Stored dataset items:
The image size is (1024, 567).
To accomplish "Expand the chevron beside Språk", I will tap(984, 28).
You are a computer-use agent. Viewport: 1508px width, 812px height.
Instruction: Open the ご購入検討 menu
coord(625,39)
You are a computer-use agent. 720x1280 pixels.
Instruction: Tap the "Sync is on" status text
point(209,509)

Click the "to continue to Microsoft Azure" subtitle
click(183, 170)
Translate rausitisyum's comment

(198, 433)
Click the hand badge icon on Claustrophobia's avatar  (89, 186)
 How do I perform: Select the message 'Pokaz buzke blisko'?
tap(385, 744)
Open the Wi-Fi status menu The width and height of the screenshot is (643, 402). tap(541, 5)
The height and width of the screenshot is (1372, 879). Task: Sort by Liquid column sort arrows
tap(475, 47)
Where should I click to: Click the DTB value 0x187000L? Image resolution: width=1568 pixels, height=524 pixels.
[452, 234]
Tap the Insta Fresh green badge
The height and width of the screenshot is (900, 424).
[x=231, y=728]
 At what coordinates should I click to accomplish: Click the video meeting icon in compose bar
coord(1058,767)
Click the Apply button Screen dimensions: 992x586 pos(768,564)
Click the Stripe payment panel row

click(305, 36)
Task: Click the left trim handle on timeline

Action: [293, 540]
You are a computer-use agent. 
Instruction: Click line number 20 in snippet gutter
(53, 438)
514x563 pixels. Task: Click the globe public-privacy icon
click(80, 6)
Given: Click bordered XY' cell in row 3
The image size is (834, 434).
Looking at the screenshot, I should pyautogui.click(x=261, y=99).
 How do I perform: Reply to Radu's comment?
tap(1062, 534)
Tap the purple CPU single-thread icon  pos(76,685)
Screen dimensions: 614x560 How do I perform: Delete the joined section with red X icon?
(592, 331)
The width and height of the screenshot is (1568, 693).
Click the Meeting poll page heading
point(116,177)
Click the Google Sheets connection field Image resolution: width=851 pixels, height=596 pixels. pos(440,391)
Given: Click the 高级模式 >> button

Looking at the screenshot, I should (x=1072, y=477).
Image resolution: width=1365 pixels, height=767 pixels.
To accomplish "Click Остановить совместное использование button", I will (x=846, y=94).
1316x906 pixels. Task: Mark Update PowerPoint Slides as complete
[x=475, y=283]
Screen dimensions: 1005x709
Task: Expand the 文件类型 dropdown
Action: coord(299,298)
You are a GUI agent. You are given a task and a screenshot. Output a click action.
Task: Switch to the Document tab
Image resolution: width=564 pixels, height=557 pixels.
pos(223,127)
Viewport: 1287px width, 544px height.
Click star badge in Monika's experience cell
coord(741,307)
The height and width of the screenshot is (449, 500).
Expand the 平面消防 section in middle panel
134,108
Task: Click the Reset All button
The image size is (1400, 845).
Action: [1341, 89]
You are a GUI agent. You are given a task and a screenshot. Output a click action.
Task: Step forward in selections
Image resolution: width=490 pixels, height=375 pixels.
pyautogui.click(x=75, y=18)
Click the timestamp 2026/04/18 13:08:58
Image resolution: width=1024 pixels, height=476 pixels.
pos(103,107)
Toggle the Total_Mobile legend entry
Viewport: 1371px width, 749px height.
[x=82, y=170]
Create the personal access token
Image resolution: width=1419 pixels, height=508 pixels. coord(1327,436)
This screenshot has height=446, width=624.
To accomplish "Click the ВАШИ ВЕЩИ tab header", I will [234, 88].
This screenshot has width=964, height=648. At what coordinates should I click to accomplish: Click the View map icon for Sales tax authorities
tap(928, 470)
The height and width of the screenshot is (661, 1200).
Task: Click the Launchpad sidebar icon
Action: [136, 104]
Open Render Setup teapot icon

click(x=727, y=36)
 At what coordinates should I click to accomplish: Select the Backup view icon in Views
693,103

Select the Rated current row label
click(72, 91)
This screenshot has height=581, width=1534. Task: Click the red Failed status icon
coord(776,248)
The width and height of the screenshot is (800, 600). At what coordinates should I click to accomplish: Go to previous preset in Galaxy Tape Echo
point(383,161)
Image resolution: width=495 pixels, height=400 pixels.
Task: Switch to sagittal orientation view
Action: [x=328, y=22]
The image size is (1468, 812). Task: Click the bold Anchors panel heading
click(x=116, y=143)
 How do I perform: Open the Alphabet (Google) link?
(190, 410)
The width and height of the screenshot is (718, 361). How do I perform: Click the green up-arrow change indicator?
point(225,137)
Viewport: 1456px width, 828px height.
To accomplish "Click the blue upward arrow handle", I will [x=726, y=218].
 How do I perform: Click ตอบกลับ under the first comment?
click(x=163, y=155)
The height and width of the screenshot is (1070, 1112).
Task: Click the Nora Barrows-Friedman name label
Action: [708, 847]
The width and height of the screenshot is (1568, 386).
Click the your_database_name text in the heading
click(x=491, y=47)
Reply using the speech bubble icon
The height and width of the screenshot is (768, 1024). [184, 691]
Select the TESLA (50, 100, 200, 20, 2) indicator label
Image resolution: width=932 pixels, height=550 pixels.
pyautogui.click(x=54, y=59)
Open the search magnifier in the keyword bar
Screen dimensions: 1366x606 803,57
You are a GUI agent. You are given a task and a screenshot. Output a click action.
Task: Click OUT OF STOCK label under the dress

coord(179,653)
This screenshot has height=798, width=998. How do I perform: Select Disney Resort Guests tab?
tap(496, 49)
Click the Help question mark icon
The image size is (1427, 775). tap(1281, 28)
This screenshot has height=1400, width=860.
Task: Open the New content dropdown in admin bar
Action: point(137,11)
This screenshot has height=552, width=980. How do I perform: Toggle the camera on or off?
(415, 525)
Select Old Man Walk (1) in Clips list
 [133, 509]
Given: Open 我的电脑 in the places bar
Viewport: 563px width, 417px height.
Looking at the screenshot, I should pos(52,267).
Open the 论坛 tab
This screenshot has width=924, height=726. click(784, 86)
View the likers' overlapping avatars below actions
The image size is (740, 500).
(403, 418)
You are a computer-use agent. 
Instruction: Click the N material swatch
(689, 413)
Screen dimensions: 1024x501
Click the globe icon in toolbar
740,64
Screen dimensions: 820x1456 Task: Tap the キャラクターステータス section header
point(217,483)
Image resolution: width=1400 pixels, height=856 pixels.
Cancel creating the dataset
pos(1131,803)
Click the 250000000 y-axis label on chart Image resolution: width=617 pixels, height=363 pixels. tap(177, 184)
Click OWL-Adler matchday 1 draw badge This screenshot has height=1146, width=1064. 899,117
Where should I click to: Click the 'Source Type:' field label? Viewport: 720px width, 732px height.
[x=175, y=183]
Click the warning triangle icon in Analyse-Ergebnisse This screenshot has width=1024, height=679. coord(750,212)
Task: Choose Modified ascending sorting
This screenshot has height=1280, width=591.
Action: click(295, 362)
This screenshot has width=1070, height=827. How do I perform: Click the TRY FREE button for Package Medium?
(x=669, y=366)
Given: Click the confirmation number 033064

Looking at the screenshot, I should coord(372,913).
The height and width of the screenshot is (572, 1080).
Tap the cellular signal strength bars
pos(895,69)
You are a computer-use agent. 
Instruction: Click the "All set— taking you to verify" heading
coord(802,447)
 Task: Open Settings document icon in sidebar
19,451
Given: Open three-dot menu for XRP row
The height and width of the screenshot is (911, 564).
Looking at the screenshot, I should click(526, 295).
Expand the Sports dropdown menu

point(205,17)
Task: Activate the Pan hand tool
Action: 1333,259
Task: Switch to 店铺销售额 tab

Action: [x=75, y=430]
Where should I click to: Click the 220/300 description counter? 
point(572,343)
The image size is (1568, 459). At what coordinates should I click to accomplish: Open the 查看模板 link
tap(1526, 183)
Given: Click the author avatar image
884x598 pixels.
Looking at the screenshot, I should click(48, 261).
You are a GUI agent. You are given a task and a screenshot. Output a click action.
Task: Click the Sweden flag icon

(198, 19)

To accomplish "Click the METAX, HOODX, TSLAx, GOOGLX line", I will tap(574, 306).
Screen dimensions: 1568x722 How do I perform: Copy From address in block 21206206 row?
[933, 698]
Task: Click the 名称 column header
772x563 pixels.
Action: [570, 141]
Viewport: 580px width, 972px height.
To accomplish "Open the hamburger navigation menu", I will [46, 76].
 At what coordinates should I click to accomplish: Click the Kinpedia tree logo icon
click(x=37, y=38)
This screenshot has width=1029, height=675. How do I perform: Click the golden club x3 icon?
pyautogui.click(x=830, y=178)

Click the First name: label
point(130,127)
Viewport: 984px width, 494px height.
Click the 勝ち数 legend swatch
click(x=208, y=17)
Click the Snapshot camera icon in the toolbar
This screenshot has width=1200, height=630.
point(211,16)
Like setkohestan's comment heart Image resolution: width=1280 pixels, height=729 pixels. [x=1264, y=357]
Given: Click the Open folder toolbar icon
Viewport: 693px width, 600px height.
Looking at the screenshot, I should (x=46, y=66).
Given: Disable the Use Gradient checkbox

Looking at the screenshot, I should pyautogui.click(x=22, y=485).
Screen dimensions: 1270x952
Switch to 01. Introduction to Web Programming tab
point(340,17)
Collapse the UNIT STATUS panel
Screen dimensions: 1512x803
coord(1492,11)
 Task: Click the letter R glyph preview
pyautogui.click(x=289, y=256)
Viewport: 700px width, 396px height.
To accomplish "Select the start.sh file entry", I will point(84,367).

Exercise brief -
The lines to copy run from the start of the records above through the line holding "Click the hand"; give them exactly, both ends included, and nothing else.

Reply to the exercise -
The image size is (1024, 567).
To accomplish "Expand the chevron beside Språk", I will tap(984, 28).
You are a computer-use agent. Viewport: 1508px width, 812px height.
Instruction: Open the ご購入検討 menu
coord(625,39)
You are a computer-use agent. 720x1280 pixels.
Instruction: Tap the "Sync is on" status text
point(209,509)

Click the "to continue to Microsoft Azure" subtitle
click(183, 170)
Translate rausitisyum's comment

(198, 433)
Click the hand badge icon on Claustrophobia's avatar  (89, 186)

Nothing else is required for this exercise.